The multi-v1= form is what enables zero-downtime key rotation: when
rotating, configure the new key on the Rack and BOTH keys (old + new)
on the receiver. The Rack will sign with both for a grace window;
receiver accepts either; once the receiver has fully cut over, the old
key is removed from Rack config and signing collapses back to one
v1=.
Key Rotation
A Rack supports up to 4 active signing keys at once, enabling zero-downtime key rotation:
- Generate a new key and set it on the Rack.
- The Rack signs outbound webhooks with all active keys (multiple
v1=segments in the header). - Update your receivers to accept the new key.
- Remove the old key from the Rack once all receivers have been updated.
During the rotation window, receivers can verify against any of the listed v1= signatures. Setting more than 4 keys is rejected.
Downgrade Note
Rack versions before 3.24.6 do not support webhook signing. If you downgrade to a pre-3.24.6 release, the Rack stops sending the Convox-Signature header. Update receivers to accept unsigned deliveries before downgrading.
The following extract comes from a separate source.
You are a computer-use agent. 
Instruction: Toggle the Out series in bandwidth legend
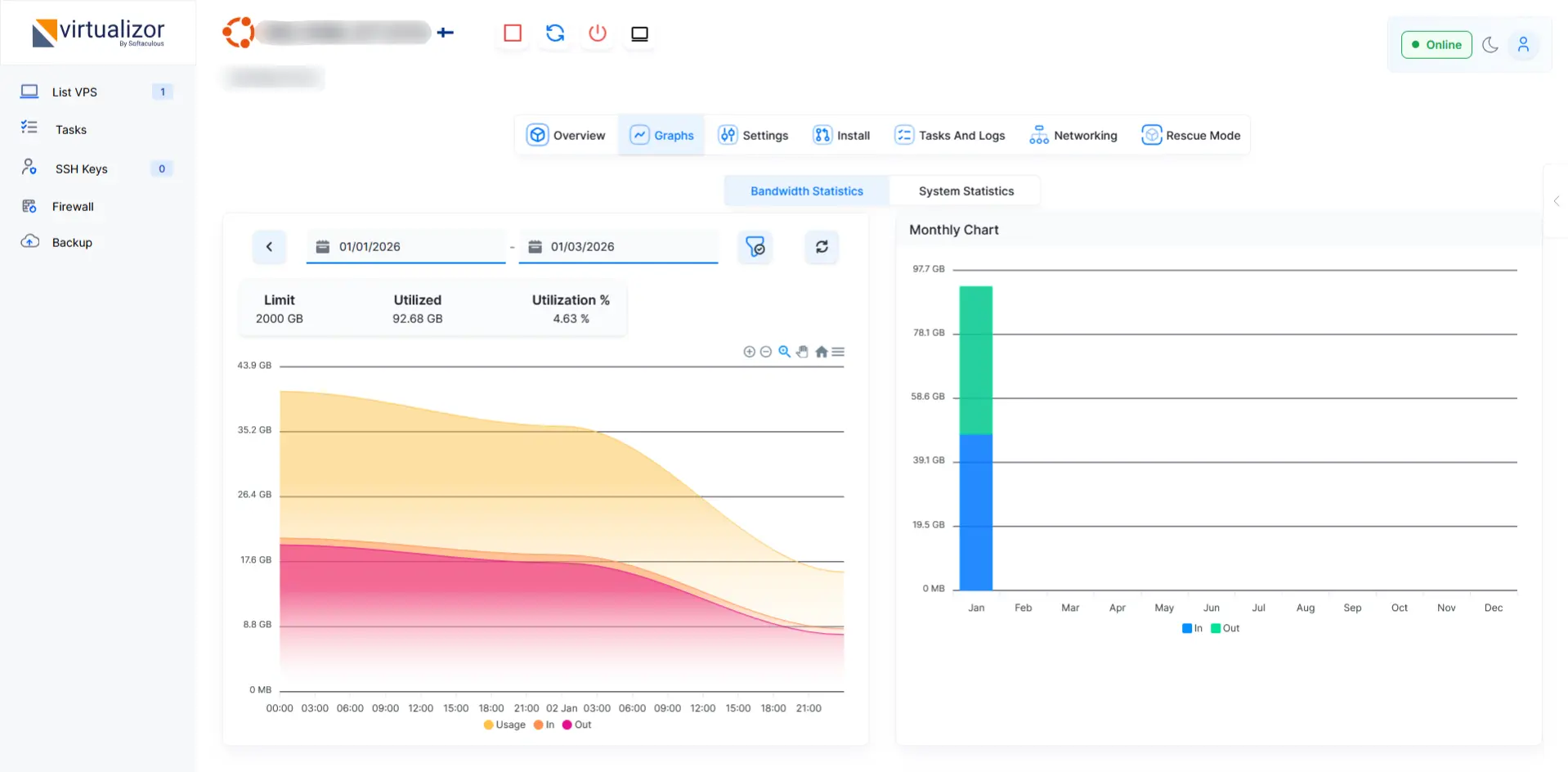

On re-upgrade, set a fresh webhook_signing_key value.
Configuring the Signing Key
Set the Rack parameter:
$ convox rack params set webhook_signing_key=$(openssl rand -hex 32)
The Rack uses the value as-is — any string of sufficient entropy works. Convox recommends a 32-byte random hex string. Rotate by running the same command with a new value; receivers must update their copy of the key in lockstep, since old payloads cannot be re-signed.
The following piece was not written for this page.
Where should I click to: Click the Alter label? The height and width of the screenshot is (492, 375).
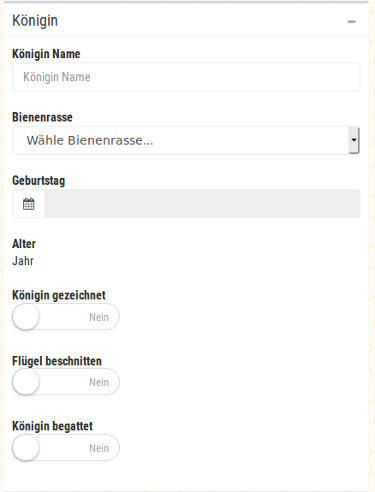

The CLI masks the value in convox rack params output as of 3.24.6. Older CLIs
print the value plaintext to the TTY — upgrade the CLI before running param
introspection commands against 3.24.6 Racks. See the 3.24.6 release notes.
The Console provides a key management interface under Rack > Settings with controls for generating, revealing, and rotating the signing key. See Rack Settings.
Cross-Provider Availability
In 3.24.6, signing is enabled on all 6 providers (AWS, Azure, GCP, DigitalOcean,
Metal, Local). Pre-3.24.6 Racks on non-AWS providers did not sign webhooks even
when webhook_signing_key was set; receivers may have been configured to
accept unsigned payloads from those Racks. Post-3.24.6, those receivers will
start receiving the Convox-Signature header. Either configure the receiver
with the Rack's signing key (recommended) or explicitly accept unsigned
during the transition window.
Receiver Migration
3.24.6 adds new webhook event types for budget actions, release lifecycle, and scale overrides. See Webhooks event catalog for the full list and payload shapes.
If your receivers reject unknown event types, update them to handle the new types or switch to treating unknown events as informational.
The actor field on budget events now contains the email of the user who triggered the action, rather than a fixed string. Update any receivers that filter on the actor field.
Webhooks are best-effort and not retried. Use the timestamp field in the JSON body for ordering.